U.S. Banks Profit from Facilitating Fraud against Their Customers
The U.S. Department of Justice is beginning to crack down on banks that help scammers defraud customers.
Banks under scrutiny have not partnered with fraudulent schemes, but rather have facilitated and enabled efforts to cheat Americans out of their money.
Two banks—Zions Bank of Salt Lake City and First Bank of Delaware—have been singled out in lawsuits by federal authorities and a consumer law firm. In both cases, bank officials were accused of allowing shady merchants to illegally withdraw funds from accounts belonging to victims.
Justice Department attorneys are considering civil and criminal actions against numerous banks for allowing tainted money to flow through branches, for failing to safeguard against suspicious merchants, and for originating transactions on behalf of businesses that they know make unauthorized withdrawals from customer accounts, according to The New York Times (NYT).

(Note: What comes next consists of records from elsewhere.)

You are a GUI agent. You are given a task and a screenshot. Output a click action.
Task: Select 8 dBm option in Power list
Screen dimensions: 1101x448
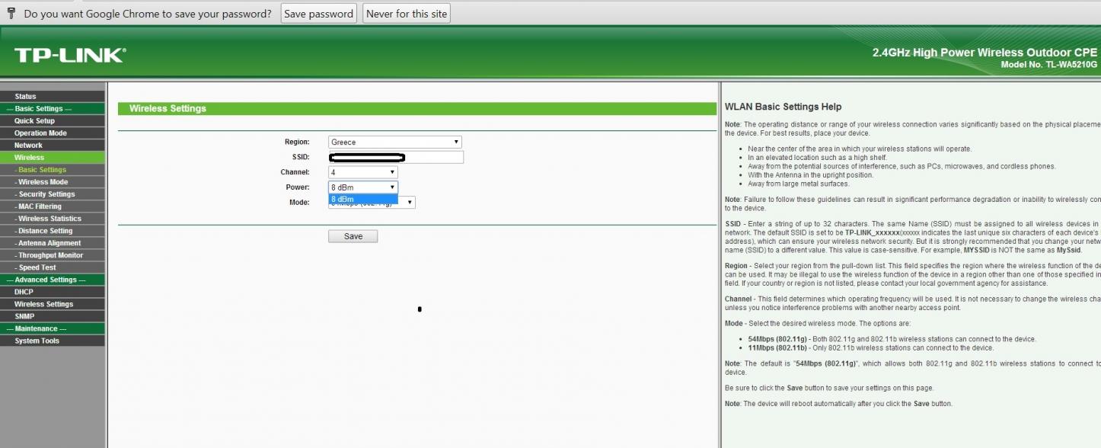(362, 199)
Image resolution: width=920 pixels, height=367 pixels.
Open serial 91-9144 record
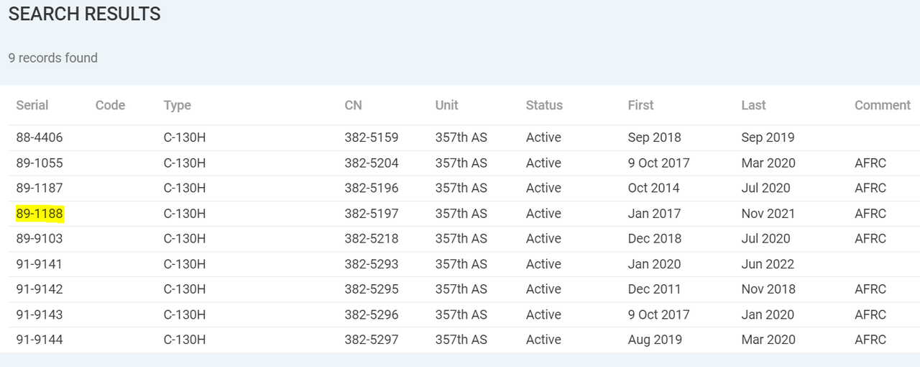coord(40,339)
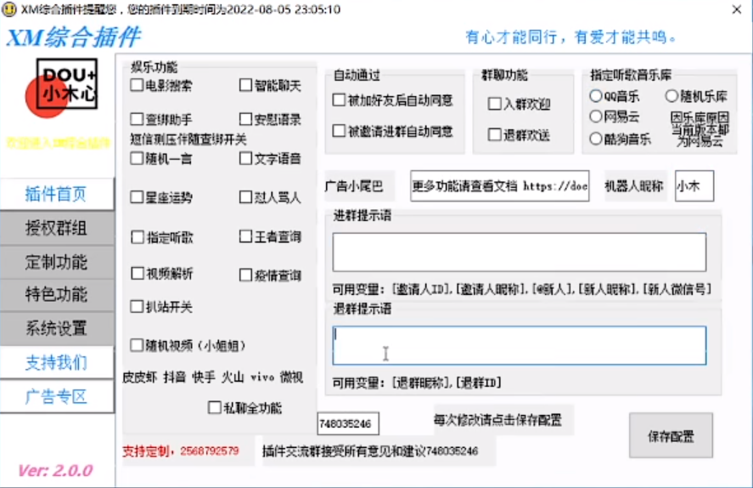The image size is (753, 488).
Task: Enable the 电影搜索 checkbox
Action: click(x=137, y=85)
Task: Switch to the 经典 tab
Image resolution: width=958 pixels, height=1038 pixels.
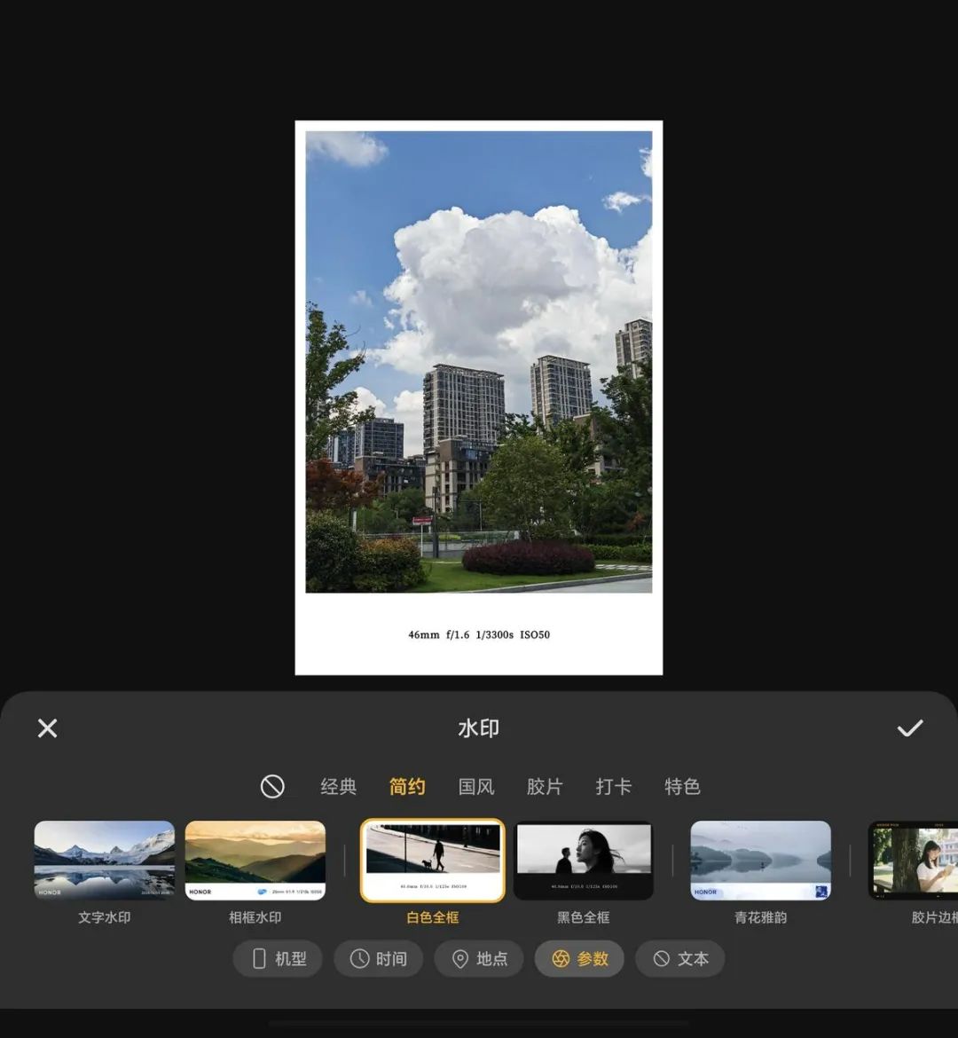Action: (x=338, y=786)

“You can’t close your eyes anymore to the fraud that you are allowing to happen,” Michael Blume, director of the Consumer Protection Branch at the Justice Department, told the NYT. “Banks are in business to make a profit. Unfortunately, this is a moneymaking operation at consumers’ expense.”
First Delaware reached a $15 million settlement last November with the Justice Department after it was accused of allowing merchants to illegally debit accounts more than two million times and withdraw more than $100 million. Its assets were liquidated and it has ceased operations.
Zions has been criticized for helping National Health Net Online, which has defrauded numerous individuals, by establishing a banking relationship with an intermediary, Modern Payments, that handled payments for National Health.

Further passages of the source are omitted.